--- Data shown Enclosed Below ---
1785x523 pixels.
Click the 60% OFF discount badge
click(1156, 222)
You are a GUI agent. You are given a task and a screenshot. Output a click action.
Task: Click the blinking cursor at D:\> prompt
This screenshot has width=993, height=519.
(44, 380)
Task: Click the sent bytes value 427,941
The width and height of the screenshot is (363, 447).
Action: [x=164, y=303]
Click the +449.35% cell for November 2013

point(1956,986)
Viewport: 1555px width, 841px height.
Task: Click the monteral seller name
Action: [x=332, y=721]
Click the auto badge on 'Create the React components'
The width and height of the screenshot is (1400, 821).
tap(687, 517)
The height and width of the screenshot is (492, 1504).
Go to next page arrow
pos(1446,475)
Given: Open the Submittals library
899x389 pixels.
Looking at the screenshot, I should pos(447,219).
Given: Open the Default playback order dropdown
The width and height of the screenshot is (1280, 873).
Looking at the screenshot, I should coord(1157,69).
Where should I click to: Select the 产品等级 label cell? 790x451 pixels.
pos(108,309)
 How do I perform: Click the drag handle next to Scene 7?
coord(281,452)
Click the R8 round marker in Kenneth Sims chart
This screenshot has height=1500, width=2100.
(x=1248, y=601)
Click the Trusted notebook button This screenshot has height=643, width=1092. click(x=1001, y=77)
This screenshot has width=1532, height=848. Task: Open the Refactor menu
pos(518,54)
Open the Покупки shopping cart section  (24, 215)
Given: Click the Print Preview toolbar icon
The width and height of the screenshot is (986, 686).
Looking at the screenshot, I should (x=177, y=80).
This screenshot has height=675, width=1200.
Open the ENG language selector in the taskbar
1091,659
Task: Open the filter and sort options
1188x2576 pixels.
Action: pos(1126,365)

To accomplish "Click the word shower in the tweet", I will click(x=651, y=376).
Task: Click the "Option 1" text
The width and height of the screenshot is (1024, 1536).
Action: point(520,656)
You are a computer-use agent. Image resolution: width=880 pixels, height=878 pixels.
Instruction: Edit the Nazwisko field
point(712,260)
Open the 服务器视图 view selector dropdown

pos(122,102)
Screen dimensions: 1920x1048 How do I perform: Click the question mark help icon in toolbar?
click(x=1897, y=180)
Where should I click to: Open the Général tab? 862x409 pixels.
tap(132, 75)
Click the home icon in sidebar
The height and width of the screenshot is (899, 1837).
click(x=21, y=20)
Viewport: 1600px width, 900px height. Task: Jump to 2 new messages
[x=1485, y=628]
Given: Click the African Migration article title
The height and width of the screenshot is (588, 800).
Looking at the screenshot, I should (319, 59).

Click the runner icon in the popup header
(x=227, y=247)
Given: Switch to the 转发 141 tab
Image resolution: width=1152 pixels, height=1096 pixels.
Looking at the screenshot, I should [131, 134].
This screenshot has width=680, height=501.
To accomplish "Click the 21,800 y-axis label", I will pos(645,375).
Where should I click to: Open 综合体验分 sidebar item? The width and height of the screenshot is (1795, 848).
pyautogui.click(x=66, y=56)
--- End of Enclosed Data shown ---
> **Task description**
Write out the records shown above, exactly as they appear.

> **Solved exercise**
1785x523 pixels.
Click the 60% OFF discount badge
click(1156, 222)
You are a GUI agent. You are given a task and a screenshot. Output a click action.
Task: Click the blinking cursor at D:\> prompt
This screenshot has width=993, height=519.
(44, 380)
Task: Click the sent bytes value 427,941
The width and height of the screenshot is (363, 447).
Action: [x=164, y=303]
Click the +449.35% cell for November 2013

point(1956,986)
Viewport: 1555px width, 841px height.
Task: Click the monteral seller name
Action: [x=332, y=721]
Click the auto badge on 'Create the React components'
The width and height of the screenshot is (1400, 821).
tap(687, 517)
The height and width of the screenshot is (492, 1504).
Go to next page arrow
pos(1446,475)
Given: Open the Submittals library
899x389 pixels.
Looking at the screenshot, I should pos(447,219).
Given: Open the Default playback order dropdown
The width and height of the screenshot is (1280, 873).
Looking at the screenshot, I should coord(1157,69).
Where should I click to: Select the 产品等级 label cell? 790x451 pixels.
pos(108,309)
 How do I perform: Click the drag handle next to Scene 7?
coord(281,452)
Click the R8 round marker in Kenneth Sims chart
This screenshot has height=1500, width=2100.
(x=1248, y=601)
Click the Trusted notebook button This screenshot has height=643, width=1092. click(x=1001, y=77)
This screenshot has width=1532, height=848. Task: Open the Refactor menu
pos(518,54)
Open the Покупки shopping cart section  (24, 215)
Given: Click the Print Preview toolbar icon
The width and height of the screenshot is (986, 686).
Looking at the screenshot, I should (x=177, y=80).
This screenshot has height=675, width=1200.
Open the ENG language selector in the taskbar
1091,659
Task: Open the filter and sort options
1188x2576 pixels.
Action: pos(1126,365)

To accomplish "Click the word shower in the tweet", I will click(x=651, y=376).
Task: Click the "Option 1" text
The width and height of the screenshot is (1024, 1536).
Action: point(520,656)
You are a computer-use agent. Image resolution: width=880 pixels, height=878 pixels.
Instruction: Edit the Nazwisko field
point(712,260)
Open the 服务器视图 view selector dropdown

pos(122,102)
Screen dimensions: 1920x1048 How do I perform: Click the question mark help icon in toolbar?
click(x=1897, y=180)
Where should I click to: Open the Général tab? 862x409 pixels.
tap(132, 75)
Click the home icon in sidebar
The height and width of the screenshot is (899, 1837).
click(x=21, y=20)
Viewport: 1600px width, 900px height. Task: Jump to 2 new messages
[x=1485, y=628]
Given: Click the African Migration article title
The height and width of the screenshot is (588, 800).
Looking at the screenshot, I should (319, 59).

Click the runner icon in the popup header
(x=227, y=247)
Given: Switch to the 转发 141 tab
Image resolution: width=1152 pixels, height=1096 pixels.
Looking at the screenshot, I should [131, 134].
This screenshot has width=680, height=501.
To accomplish "Click the 21,800 y-axis label", I will pos(645,375).
Where should I click to: Open 综合体验分 sidebar item? The width and height of the screenshot is (1795, 848).
pyautogui.click(x=66, y=56)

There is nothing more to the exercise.